*** Input for this task ***

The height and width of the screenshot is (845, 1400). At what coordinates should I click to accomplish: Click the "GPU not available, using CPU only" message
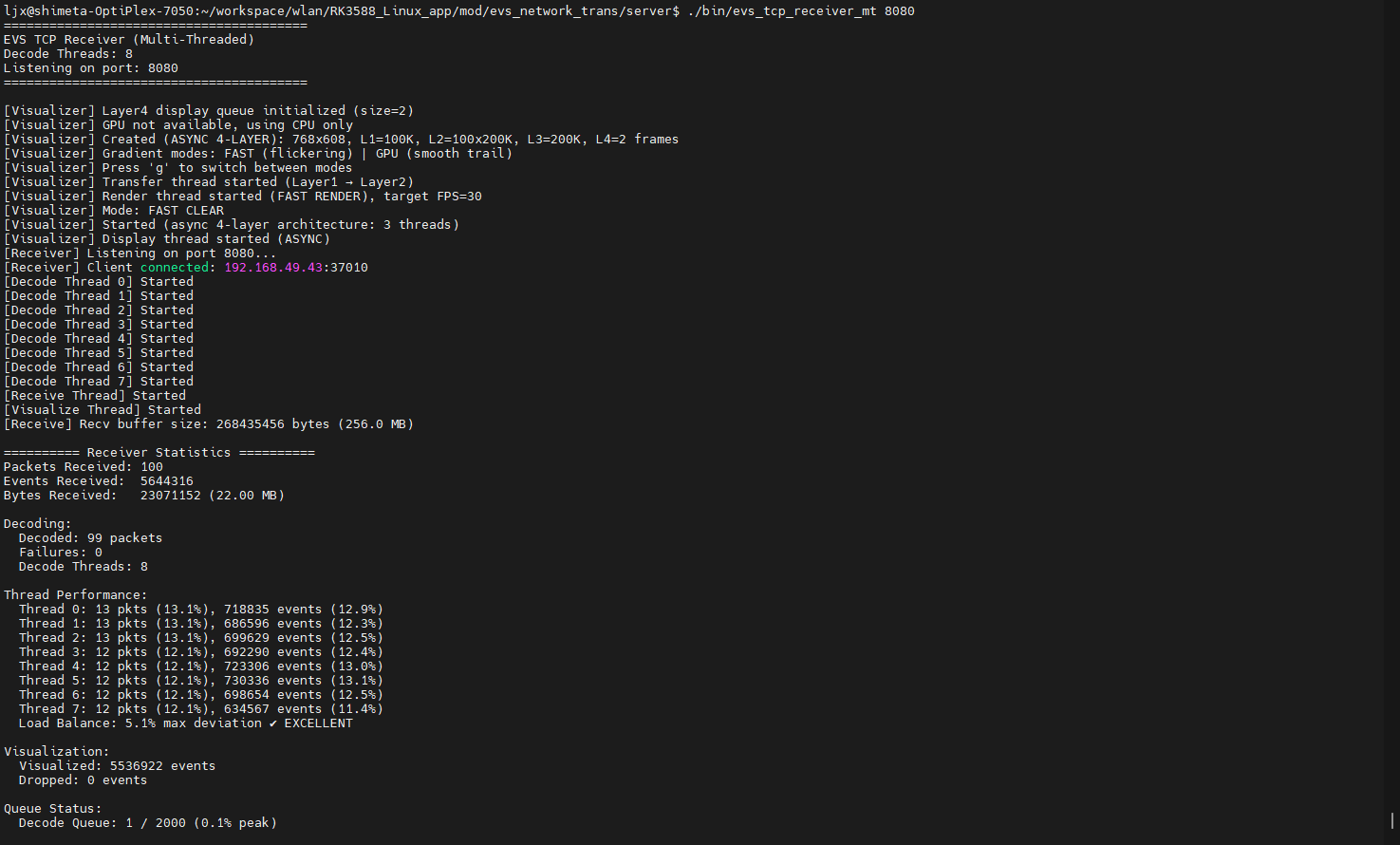click(x=227, y=125)
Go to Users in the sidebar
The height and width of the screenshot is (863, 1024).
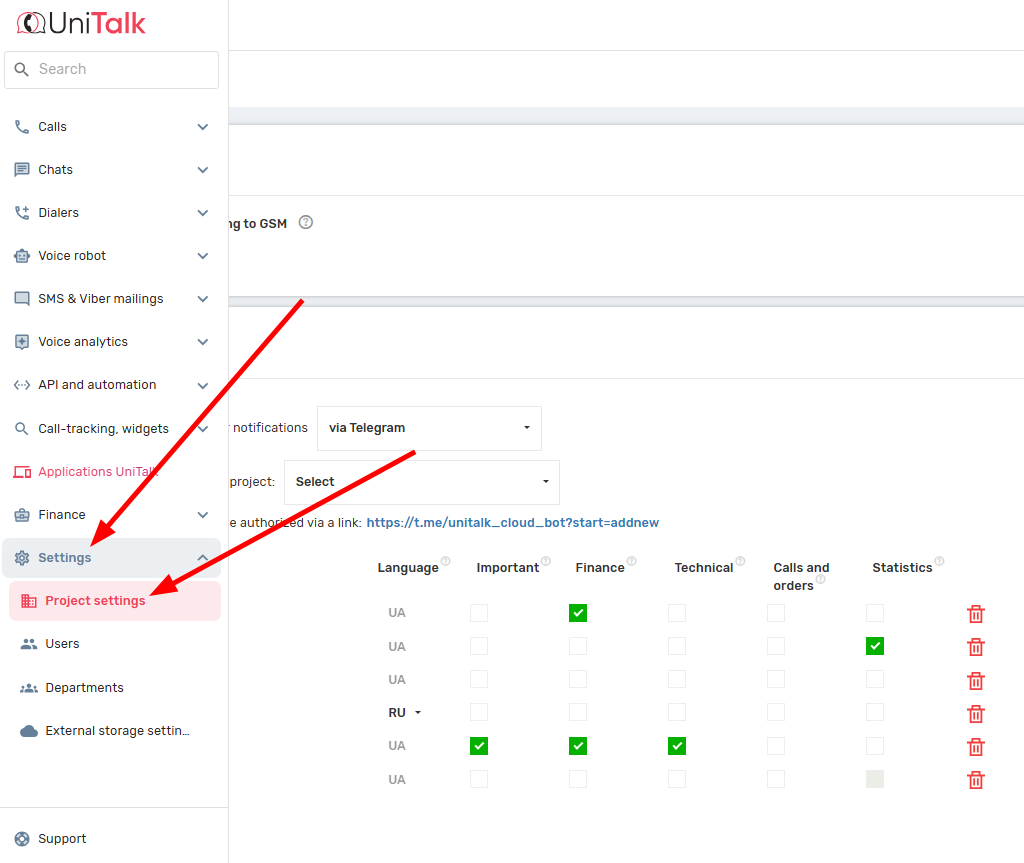pyautogui.click(x=62, y=644)
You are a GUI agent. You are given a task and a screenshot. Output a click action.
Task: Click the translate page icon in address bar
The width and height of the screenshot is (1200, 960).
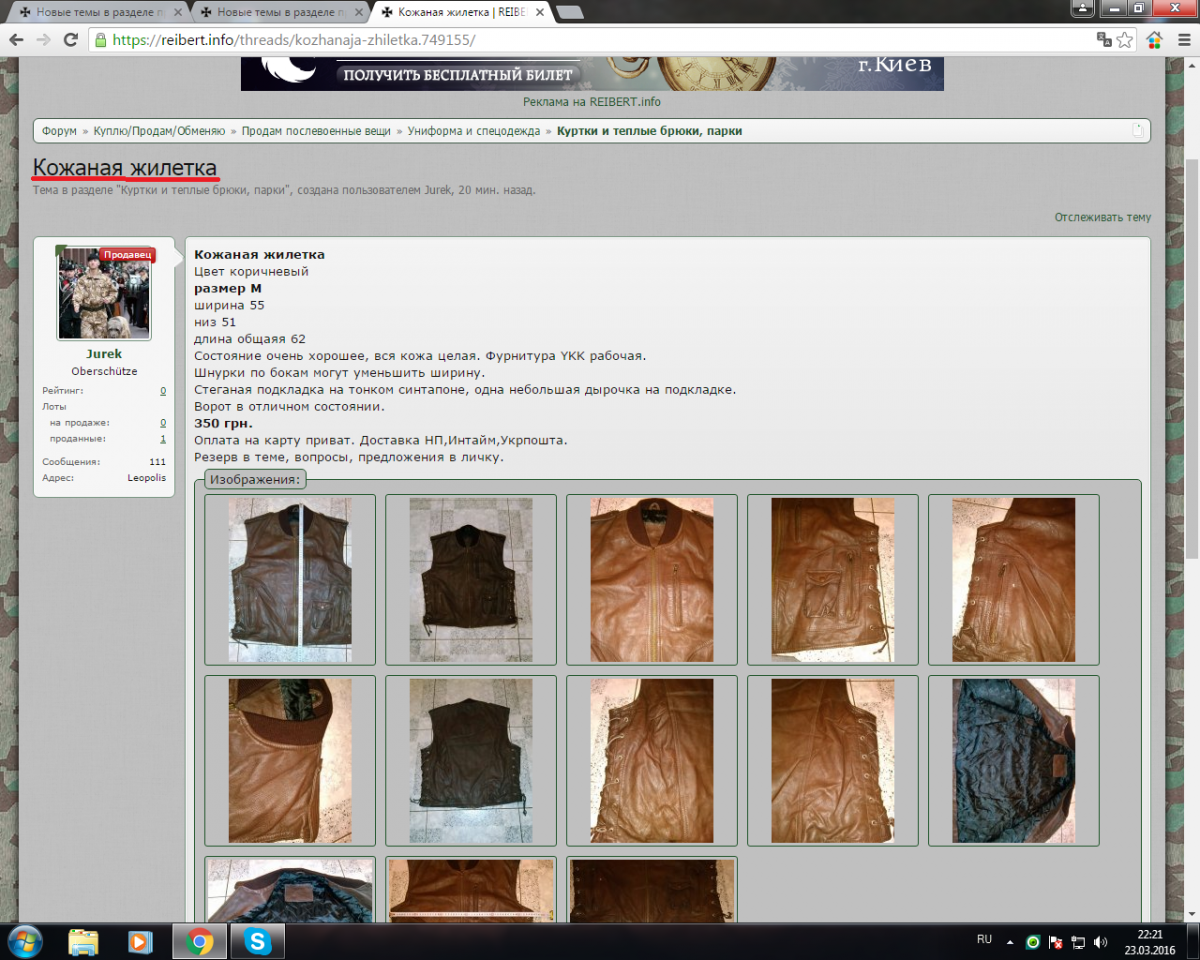(x=1104, y=40)
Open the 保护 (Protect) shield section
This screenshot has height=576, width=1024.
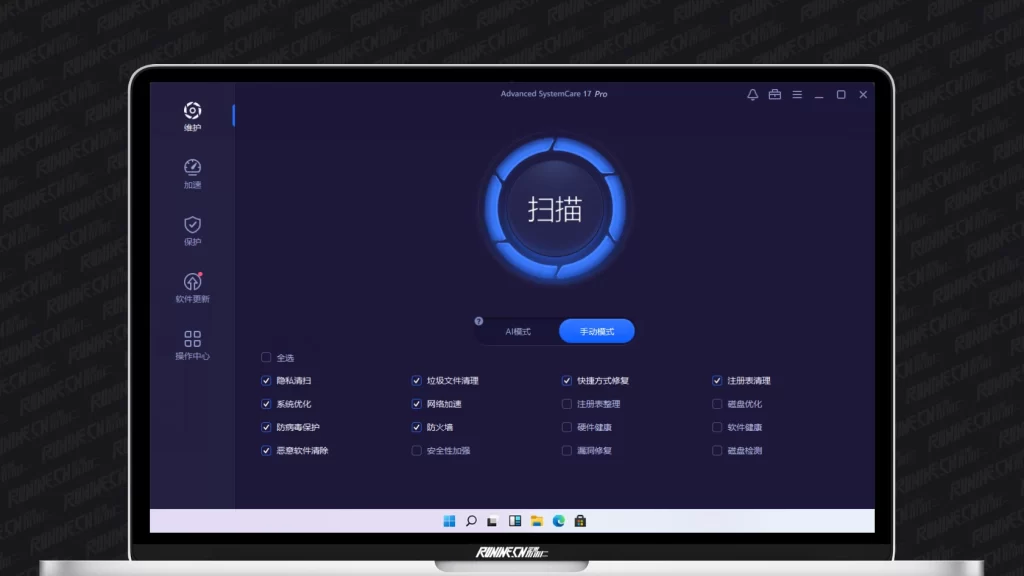tap(192, 230)
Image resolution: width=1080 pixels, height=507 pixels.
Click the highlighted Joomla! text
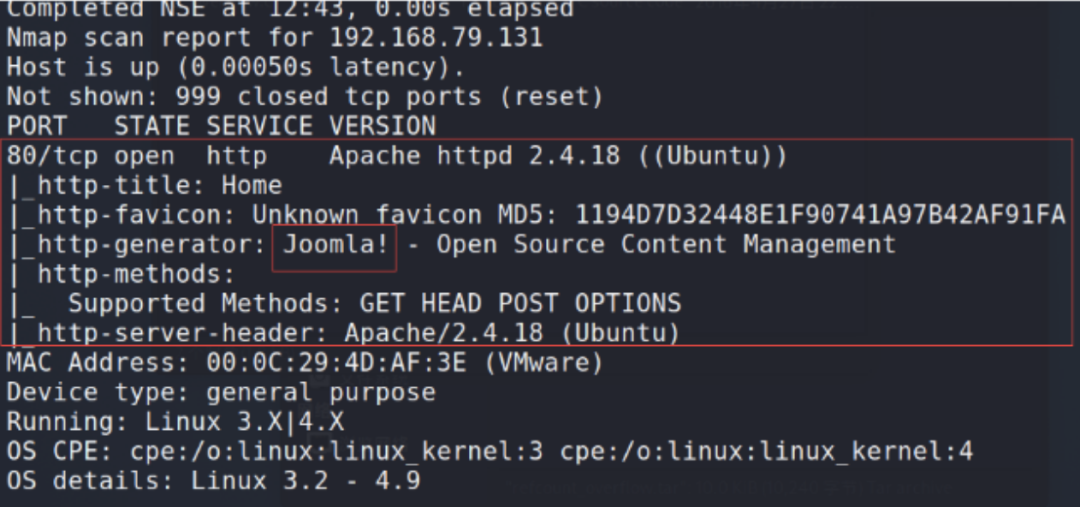335,245
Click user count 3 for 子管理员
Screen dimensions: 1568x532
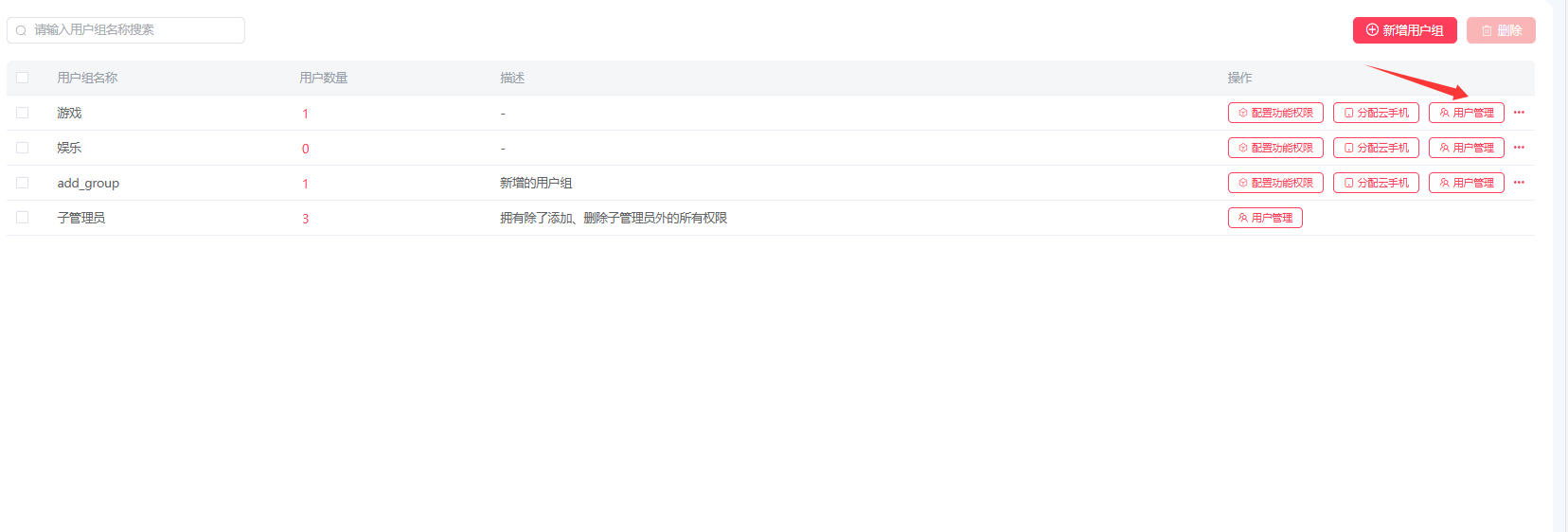point(305,219)
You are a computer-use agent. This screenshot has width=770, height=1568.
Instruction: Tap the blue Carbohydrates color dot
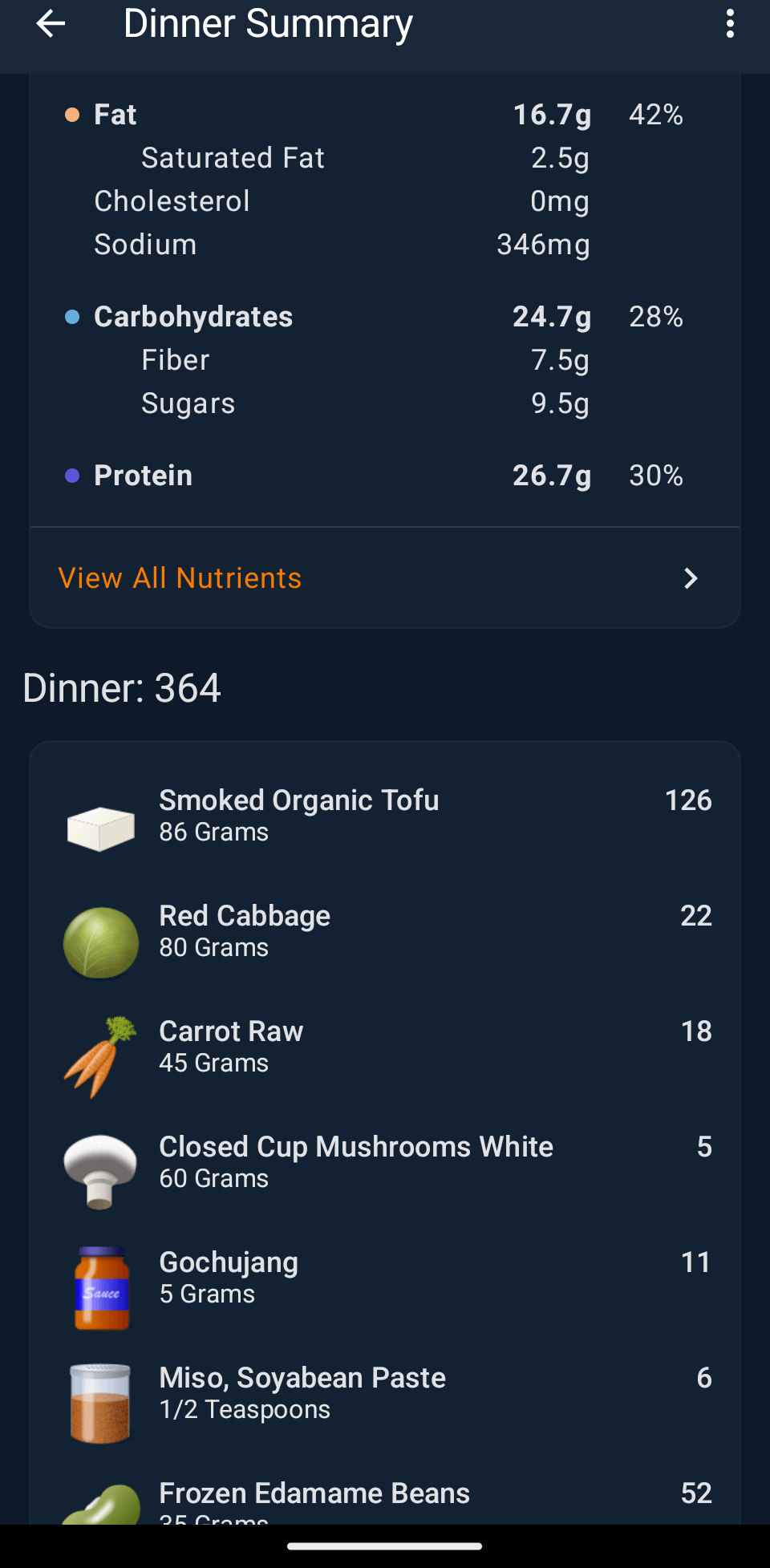72,317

*** End of Input for this task ***

Begin at the line with "Go to Users in the sidebar" and end at the last line of the data above. Reproduce those lines exactly, but not the pictures.

> **Answer to the problem**
Go to Users in the sidebar
The height and width of the screenshot is (863, 1024).
pyautogui.click(x=62, y=644)
You are a GUI agent. You are given a task and a screenshot. Output a click action.
Task: Click the translate page icon in address bar
The width and height of the screenshot is (1200, 960).
(x=1104, y=40)
Open the 保护 (Protect) shield section
This screenshot has height=576, width=1024.
tap(192, 230)
Image resolution: width=1080 pixels, height=507 pixels.
Click the highlighted Joomla! text
335,245
Click user count 3 for 子管理员
Screen dimensions: 1568x532
point(305,219)
You are a computer-use agent. This screenshot has width=770, height=1568.
Instruction: Tap the blue Carbohydrates color dot
72,317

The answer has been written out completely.